Reading between the lines of official comments, it is not difficult to discern anxiety to deflect the question. According to CNNMoney, the Vatican hopes other companies will follow suit with similar events. The single proviso is they be art related.

Vatican Museums director Antonio Paolucci dips into the warm bath of contemporary art pieties. Vatican Radio quotes his explanation of the impetus behind the initiative: “Art, too, is charity and love.”

No, it is not. Art bears no relation to caritas; it is incapable of agape. The only aspect of love—if that is the word—that might feasibly be associated with art is eros. If we must, there is no shame in admitting that something erotic lives in the drive to make it, the pleasure of looking at it, the ache to linger in its company.
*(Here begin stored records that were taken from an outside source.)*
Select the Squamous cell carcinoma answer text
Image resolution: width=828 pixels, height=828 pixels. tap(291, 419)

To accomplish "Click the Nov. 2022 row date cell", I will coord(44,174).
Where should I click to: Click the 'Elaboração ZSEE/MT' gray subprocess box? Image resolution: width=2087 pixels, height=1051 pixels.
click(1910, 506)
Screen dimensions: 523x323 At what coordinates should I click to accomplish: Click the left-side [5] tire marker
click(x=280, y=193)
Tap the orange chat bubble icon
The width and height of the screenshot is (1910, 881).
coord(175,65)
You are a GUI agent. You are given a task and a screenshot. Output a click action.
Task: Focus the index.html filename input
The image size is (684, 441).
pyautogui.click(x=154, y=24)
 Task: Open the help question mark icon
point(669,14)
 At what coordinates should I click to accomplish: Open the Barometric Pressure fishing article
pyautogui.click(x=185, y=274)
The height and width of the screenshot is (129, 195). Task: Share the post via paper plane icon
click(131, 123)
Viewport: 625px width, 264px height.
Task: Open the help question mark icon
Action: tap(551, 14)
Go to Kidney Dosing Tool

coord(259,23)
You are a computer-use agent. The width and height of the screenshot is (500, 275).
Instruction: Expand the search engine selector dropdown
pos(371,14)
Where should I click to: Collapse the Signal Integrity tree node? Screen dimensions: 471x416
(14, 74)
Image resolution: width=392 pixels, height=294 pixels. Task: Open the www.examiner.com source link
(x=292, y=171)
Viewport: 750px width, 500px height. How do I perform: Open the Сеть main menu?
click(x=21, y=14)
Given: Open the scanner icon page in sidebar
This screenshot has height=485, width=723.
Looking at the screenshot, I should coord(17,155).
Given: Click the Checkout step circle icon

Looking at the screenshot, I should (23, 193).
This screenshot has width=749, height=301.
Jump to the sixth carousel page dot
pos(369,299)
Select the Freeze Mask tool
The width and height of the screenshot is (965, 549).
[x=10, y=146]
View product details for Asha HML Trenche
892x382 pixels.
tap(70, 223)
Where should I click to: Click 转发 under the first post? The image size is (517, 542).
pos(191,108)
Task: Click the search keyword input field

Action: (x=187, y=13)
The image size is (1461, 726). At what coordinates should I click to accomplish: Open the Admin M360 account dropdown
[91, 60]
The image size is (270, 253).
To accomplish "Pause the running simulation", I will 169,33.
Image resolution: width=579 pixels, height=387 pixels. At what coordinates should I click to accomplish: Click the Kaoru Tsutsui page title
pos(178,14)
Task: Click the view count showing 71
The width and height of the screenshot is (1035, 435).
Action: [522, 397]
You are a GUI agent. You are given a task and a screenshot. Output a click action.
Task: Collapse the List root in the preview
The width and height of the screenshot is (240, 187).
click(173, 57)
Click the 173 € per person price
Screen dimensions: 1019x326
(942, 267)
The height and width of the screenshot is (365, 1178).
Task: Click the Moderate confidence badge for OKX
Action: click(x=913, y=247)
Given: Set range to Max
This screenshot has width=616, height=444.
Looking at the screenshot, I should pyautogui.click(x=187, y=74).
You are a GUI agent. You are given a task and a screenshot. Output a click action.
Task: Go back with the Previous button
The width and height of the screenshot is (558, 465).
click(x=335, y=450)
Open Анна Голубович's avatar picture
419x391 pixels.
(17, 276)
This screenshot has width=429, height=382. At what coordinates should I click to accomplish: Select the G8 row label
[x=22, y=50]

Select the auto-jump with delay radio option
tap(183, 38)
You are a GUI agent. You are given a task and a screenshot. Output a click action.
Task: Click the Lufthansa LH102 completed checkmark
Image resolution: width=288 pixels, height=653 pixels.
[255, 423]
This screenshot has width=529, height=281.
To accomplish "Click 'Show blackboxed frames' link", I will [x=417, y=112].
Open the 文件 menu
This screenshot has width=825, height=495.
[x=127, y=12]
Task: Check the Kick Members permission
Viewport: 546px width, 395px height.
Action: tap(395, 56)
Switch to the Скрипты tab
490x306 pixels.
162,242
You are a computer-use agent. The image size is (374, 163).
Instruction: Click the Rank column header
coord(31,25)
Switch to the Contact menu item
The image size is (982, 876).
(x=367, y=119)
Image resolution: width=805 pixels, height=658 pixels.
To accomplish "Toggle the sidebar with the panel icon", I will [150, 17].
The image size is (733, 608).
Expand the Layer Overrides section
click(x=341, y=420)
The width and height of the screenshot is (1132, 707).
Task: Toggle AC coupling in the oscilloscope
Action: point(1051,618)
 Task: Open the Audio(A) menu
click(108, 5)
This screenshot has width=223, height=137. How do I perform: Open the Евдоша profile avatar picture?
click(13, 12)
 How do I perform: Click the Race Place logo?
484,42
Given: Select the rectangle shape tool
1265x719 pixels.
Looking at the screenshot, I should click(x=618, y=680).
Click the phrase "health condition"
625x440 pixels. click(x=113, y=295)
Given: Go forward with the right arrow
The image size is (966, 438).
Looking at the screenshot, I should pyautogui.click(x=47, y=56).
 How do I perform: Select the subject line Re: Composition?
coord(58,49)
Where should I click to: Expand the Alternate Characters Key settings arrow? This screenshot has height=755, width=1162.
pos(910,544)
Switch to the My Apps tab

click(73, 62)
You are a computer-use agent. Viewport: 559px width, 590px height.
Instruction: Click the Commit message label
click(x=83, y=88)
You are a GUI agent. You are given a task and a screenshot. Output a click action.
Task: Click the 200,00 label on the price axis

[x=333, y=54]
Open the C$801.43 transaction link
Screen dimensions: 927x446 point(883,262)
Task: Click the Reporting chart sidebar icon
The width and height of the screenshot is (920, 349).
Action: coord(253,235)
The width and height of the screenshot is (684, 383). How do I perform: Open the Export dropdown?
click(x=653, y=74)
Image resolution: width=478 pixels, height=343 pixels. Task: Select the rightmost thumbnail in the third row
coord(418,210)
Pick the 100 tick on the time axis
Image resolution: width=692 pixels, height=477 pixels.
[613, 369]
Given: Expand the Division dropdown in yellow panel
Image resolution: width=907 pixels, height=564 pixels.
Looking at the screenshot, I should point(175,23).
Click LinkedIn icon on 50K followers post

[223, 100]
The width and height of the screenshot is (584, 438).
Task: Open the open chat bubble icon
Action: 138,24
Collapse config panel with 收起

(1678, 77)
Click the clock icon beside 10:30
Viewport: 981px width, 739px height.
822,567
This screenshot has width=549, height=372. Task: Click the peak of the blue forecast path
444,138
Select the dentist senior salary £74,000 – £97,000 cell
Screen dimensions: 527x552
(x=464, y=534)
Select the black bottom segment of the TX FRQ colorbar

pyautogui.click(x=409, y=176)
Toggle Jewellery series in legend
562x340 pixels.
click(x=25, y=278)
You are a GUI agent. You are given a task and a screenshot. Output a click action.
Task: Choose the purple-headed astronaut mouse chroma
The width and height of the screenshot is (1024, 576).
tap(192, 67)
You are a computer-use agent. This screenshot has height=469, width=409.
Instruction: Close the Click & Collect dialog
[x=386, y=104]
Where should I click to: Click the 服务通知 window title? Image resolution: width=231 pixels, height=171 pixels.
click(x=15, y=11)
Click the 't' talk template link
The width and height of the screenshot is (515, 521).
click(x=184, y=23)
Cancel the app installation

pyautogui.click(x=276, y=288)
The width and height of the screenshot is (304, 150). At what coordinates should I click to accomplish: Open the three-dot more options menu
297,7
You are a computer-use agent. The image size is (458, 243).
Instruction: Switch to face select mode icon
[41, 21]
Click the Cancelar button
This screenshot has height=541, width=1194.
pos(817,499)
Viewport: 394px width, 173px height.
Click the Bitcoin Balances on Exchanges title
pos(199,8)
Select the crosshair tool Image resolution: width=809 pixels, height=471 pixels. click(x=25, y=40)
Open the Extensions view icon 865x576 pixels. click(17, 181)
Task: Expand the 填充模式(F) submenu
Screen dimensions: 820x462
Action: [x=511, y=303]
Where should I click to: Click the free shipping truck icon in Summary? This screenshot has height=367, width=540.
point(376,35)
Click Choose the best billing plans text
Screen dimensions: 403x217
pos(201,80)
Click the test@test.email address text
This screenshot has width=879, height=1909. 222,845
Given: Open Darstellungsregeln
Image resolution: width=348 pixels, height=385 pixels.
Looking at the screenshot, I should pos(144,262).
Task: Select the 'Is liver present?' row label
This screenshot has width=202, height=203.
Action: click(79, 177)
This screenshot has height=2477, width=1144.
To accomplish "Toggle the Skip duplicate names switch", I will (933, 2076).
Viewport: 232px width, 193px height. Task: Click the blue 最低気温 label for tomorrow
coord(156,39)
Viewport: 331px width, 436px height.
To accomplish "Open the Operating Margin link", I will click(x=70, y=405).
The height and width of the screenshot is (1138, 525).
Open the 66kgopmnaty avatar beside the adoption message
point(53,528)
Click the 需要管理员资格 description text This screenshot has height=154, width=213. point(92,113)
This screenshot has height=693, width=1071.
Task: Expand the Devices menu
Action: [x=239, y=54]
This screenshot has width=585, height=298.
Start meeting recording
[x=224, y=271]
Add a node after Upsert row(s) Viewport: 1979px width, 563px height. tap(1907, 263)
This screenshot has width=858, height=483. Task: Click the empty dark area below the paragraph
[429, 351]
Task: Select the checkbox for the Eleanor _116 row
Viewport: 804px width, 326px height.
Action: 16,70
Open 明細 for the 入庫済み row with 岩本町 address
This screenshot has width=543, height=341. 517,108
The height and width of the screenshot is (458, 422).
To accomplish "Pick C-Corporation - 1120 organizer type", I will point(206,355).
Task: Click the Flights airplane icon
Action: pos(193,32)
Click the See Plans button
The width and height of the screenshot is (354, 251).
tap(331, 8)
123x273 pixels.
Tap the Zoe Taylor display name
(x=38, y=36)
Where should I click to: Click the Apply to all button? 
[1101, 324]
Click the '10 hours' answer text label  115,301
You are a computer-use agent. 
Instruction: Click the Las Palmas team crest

But that is hardly the spiritually redemptive love that Vatican Radio intends.

Rendering a pragmatic decision in terms of a mystical or virtue-producing superstructure falsifies the enterprise and art as well. It is also dangerous. Ours is an age in which museums make claims for themselves that mimic religion and art is seen as a signal of transcendence. In contemporary culture art is the preferred Real Presence, free of all obligation and no cross in sight. By clothing art in the mantle of religion—a gathering current that predates the present papacy—the Vatican sanctifies its own secular replacement.

Leave the last word to Louis Bouyer:

We see many Christians attempting to make an alliance between Christianity’s ways and those of the world; and we see Christians who are even tempted to believe that the salvation offered by this world is the true one, and that Christianity needs only to encourage it, to bless it with a cheerful acknowledgment of its worth.

Note: The image above is some wag’s Photoshop comment. Worth 1,000 words.